Фигура крадучись подобралась к дереву и тихонько постучала по стволу. Потом постучала не совсем тихонько, потом совсем уж громко. Чего хотела от дерева фигура, непонятно, но сердилась она все больше и больше, барабанила по дереву сначала кулаками, потом ногами, потом головой. Когда она совсем уже отчаялась, с дерева свалилось что-то большое. Свалилось набок, потом качнулось и встало в полный рост.
— Это не ступа, это безобразие какое-то, — ворчала фигура, пытаясь залезть в предмет, — договаривались же, три стука по дереву, и она плавно пикирует вниз.
Странно, что Баба Яга столько лет прожила со ступой, а так и не догадалась, что та не умеет считать даже до трех.
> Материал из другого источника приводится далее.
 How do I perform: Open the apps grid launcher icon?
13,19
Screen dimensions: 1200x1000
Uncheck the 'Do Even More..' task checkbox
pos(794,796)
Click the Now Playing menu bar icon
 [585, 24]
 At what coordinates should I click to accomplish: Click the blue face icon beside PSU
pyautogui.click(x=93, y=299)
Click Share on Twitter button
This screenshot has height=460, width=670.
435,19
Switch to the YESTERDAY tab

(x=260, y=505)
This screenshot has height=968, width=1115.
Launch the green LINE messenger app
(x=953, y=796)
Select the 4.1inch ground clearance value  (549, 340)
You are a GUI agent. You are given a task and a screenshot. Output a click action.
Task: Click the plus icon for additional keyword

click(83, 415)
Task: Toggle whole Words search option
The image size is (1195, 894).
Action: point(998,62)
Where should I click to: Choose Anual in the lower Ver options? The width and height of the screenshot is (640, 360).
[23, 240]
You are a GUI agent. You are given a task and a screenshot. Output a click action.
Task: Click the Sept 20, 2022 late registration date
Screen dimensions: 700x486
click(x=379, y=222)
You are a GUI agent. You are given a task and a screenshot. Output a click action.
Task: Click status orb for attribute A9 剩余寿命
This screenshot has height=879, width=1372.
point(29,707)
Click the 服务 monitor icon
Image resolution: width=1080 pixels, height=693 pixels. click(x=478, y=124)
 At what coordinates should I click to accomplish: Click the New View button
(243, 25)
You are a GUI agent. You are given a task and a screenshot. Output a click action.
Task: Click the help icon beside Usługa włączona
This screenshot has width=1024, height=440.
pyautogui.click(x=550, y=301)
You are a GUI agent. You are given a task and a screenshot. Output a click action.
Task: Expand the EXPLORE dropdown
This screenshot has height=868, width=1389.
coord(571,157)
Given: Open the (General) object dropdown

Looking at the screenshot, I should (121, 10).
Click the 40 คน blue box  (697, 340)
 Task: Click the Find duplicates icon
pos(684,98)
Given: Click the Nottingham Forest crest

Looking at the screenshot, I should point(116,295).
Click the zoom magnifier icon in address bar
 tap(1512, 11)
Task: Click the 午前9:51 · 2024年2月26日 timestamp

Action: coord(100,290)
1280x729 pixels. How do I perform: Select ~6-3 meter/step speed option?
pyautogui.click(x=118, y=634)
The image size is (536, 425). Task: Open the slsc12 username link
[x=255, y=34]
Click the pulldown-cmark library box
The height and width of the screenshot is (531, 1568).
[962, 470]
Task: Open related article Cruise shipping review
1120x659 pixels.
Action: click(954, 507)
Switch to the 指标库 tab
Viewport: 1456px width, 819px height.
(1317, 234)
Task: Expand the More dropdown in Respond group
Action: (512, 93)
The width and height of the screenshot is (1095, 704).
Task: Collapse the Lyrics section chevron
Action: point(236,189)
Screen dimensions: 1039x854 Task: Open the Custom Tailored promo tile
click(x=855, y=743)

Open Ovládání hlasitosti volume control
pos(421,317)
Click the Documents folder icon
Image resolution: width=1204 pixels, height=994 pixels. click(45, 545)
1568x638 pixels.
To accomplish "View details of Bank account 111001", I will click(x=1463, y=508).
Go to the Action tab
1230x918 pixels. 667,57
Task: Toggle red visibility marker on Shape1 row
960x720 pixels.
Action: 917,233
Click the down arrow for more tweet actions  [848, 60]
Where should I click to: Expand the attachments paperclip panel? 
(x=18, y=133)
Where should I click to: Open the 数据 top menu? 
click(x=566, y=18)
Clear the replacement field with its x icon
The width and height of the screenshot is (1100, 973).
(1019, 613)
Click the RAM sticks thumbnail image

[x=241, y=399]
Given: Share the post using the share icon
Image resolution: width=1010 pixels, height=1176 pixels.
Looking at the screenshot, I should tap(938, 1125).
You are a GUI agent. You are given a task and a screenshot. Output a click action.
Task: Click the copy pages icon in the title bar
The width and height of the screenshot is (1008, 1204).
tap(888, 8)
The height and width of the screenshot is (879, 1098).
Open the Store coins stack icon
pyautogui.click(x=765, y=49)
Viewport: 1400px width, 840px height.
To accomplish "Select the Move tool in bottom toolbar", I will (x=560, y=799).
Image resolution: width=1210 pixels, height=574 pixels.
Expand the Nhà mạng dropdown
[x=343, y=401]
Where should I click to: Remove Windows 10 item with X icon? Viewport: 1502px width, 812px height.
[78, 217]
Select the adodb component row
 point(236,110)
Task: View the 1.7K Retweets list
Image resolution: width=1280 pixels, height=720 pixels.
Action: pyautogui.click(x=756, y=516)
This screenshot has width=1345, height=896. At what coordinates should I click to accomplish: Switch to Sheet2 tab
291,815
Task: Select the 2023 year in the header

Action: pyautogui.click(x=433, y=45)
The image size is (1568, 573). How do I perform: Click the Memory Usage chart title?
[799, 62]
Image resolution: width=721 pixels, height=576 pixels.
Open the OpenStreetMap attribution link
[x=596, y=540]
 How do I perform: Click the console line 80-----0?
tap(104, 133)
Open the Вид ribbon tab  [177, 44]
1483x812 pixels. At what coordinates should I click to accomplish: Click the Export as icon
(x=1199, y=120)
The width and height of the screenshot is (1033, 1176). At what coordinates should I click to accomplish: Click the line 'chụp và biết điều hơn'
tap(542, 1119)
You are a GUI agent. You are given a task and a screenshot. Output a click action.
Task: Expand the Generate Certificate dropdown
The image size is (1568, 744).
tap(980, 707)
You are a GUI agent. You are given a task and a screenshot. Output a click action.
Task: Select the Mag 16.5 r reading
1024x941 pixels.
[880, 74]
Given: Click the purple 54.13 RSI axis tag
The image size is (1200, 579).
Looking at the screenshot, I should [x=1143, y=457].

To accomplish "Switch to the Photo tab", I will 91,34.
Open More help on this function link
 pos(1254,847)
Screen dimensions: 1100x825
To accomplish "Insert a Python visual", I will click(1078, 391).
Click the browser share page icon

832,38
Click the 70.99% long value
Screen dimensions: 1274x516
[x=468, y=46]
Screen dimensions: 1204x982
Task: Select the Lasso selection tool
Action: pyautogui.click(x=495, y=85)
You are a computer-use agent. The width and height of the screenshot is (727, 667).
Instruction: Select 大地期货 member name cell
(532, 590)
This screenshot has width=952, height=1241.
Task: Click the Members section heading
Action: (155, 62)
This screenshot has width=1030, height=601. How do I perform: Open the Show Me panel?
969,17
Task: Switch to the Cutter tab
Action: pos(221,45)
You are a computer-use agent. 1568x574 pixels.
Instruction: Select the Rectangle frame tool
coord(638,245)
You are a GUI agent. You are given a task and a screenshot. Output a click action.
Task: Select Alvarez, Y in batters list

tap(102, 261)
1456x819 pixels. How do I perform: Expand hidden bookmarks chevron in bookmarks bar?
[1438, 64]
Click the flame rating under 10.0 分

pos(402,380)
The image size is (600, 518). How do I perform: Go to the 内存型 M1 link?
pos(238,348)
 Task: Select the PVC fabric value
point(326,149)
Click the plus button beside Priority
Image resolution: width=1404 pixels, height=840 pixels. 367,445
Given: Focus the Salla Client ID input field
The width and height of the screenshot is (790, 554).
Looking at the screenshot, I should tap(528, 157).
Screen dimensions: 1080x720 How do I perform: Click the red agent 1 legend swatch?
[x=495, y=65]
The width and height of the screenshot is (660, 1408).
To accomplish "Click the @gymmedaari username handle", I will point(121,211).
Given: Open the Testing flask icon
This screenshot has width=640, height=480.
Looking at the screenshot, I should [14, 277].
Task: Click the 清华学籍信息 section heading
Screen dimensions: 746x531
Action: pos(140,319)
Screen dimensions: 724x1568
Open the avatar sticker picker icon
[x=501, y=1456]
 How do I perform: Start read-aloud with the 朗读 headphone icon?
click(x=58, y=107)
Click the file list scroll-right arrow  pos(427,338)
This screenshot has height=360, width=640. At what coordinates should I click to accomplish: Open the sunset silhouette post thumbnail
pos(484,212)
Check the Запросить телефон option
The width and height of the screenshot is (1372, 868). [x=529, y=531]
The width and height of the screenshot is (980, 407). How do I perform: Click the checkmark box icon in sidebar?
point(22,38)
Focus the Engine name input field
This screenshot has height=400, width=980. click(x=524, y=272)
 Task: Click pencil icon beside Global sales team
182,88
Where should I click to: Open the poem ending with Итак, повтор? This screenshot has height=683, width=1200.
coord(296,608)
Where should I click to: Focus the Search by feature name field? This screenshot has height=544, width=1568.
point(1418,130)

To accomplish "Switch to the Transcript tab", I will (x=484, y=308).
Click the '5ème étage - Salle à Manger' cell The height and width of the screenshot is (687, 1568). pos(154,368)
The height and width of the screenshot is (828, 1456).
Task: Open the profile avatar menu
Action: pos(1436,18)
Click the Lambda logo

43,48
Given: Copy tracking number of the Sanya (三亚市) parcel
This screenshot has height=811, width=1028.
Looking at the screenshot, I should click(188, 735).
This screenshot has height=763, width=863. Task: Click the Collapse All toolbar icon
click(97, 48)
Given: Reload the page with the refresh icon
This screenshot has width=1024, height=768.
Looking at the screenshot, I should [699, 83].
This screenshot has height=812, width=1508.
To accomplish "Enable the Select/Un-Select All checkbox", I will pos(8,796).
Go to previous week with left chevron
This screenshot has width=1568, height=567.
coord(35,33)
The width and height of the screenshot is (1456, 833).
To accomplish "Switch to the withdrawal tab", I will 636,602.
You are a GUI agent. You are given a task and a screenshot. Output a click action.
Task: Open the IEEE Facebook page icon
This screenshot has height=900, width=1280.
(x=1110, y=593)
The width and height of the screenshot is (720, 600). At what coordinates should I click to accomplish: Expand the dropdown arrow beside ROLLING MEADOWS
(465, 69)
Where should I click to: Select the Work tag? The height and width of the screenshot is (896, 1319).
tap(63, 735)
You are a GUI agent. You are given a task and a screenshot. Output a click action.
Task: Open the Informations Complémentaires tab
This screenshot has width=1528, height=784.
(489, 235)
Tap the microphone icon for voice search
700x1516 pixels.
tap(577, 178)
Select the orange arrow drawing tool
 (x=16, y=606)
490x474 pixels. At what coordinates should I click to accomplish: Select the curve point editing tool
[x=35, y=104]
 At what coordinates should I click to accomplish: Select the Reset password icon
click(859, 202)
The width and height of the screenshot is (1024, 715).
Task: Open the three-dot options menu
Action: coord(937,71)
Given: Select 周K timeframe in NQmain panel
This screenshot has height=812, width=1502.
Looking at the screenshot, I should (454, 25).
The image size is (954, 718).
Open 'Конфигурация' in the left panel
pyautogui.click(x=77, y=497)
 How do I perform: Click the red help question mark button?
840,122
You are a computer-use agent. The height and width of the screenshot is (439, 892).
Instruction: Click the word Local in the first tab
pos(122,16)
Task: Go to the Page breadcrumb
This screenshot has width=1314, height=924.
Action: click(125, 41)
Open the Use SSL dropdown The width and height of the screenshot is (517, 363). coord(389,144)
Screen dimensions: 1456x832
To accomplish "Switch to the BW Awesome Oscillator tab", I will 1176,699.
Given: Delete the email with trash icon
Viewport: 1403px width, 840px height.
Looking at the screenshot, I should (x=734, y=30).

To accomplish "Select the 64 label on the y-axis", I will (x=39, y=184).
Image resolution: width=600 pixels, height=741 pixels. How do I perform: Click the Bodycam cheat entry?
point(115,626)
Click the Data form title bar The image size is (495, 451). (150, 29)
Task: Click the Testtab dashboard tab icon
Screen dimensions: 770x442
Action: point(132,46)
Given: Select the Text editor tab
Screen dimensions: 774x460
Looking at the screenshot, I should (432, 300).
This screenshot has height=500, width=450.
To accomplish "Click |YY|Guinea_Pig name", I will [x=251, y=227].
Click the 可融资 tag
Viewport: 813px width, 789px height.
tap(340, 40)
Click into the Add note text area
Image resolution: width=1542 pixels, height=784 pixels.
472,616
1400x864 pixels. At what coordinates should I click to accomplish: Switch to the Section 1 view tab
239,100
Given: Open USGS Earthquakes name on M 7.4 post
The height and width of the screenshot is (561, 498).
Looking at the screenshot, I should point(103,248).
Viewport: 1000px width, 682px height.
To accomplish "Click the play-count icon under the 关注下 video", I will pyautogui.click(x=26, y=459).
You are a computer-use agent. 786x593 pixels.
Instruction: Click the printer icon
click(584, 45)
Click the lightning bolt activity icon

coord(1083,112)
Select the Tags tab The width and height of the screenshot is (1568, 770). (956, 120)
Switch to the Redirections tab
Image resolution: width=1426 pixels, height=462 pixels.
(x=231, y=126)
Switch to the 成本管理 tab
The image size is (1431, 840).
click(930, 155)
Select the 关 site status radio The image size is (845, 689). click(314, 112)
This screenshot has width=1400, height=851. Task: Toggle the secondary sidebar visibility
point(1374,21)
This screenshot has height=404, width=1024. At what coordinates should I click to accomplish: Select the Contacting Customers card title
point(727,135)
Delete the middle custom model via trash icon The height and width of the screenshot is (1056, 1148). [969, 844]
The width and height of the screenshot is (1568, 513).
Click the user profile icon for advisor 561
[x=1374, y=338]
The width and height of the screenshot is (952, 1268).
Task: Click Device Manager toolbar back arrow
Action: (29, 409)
А странной фигурой, вылезшей из окна, и была Баба Яга.
— Нагостилась у городских, пора и честь знать, — пробормотала она, стукнула три раза помелом об асфальт и взмыла в ночное небо.
Считать ступа не умела, но летала просто отлично и с легкостью несла и лесную бабушку, и черный ящичек, который та взяла с собой.
А Кузька у Нафани всю ночь чаи гонял. Возвращается он утром домой, а кругом одни неприятности. Наташа с шишигой телевизор засмотрелись и посуду помыть забыли. Прибрался он быстренько на кухне, побежал Бабу Ягу будить, пока родители Наташи не проснулись и ее не заметили. А вместо Яги — пустое место. И вместо телевизора — тоже.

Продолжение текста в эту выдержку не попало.